Este es el caso de Armenia y Azerbaiyán, dos países caucásicos, exrepúblicas soviéticas, que llevan 30 años pleiteando por el denominado Nagorno-Karabaj o el Alto Karabaj. Se trata este de un enclave étnico que durante el periodo soviético había sido una provincia poblada por armenios cristianos y que se sitúa en el centro del territorio azerí mayoritariamente musulmán y que reivindica su independencia y anexión a Armenia. Hasta la guerra que tuvo lugar en 2020 y que, de nuevo, enfrentó a ambos países, el territorio, aunque oficialmente azerí, había estado controlado por fuerzas armenias. En 2020 Azerbaiyán fue el gran vencedor de la guerra con el apoyo impagable de Turquía y de Israel, y la mediación de Rusia que desplegó fuerzas de pacificación en el territorio. Esta situación ha hecho aumentar significativamente la dependencia militar de Armenia de Moscú, además de incrementar la influencia rusa en el Cáucaso. A pesar de que el fin de esa segunda guerra de Nagorno-Karabaj finalizó en 2020, lo cierto es que las escaramuzas no han dejado de ocurrir entre ambas partes. Así en enero de 2022 volvieron a producirse varios combates en la zona. Algo que vemos que se vuelve a repetir de nuevo con la ofensiva azerí.

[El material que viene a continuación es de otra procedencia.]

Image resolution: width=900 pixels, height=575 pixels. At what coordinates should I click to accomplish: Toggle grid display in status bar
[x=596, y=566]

En paralelo a este repunte de las operaciones militares en torno al Nagorno-Karabaj, también se han observado movimientos en otras latitudes situadas en la periferia inmediata de la Federación Rusa. Así, desde Georgia se escuchan voces que plantean la recuperación del control de Osetia del Sur, bajo control ruso desde 2008, y que en mayo de este mismo año había planteado un referéndum con el fin de incorporarse a la Federación Rusa, algo que finalmente quedó en suspenso. Esta situación abriría un nuevo frente en las líneas rusas, un frente que, sin duda, pillaría con el pie cambiado a Moscú, que ya se encuentra con bastantes problemas.

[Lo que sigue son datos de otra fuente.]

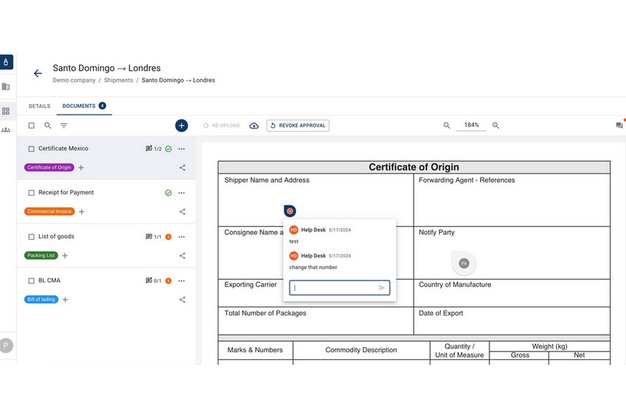Viewport: 626px width, 417px height.
Task: Share the Certificate Mexico document
Action: [182, 168]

Y como las malas noticias nunca vienen solas, un tercer frente se abre también, esta vez en Asia Central, entre Kirguistán y Tayikistán. De nuevo, nada nuevo. Desde la disolución de la URSS ambas repúblicas han luchado por el control de la demarcación fronteriza, de los casi 1.000 kilómetros de frontera entre ambos, sólo 580 se han demarcado, de este modo, asistimos a escaramuzas y enfrentamientos de manera recurrente desde los años 90 del siglo pasado. El penúltimo de ellos en mayo de este mismo año. Lo más llamativo de este episodio sea que ambos países se dirigen a una cumbre de la Organización de Seguridad de Shanghai que se celebra estos días en Uzbekistán y que contará con la presencia de Putin y Xi Jinping. Parece claro que quieren ir con las cosas más claras y así asegurar el control del territorio conquistado.
La exitosa contraofensiva que se vive en el frente del Donbass durante las últimas semanas con el repliegue de las tropas rusas, pero, sobre todo, con el golpe moral que supone para el Kremlin la ingente pérdida de territorio en la región, parece claro que está teniendo repercusiones en la periferia de la Federación Rusa. La errática evolución de la guerra en Ucrania por parte del ejército y la inteligencia rusa está haciendo que aquellos territorios que siempre han estado temerosos de la potencia militar del Kremlin comiencen a perderle el miedo e, incluso, a retarlo de manera abierta. Con este escenario, uno más, parece que no contó Putin en febrero de 2022.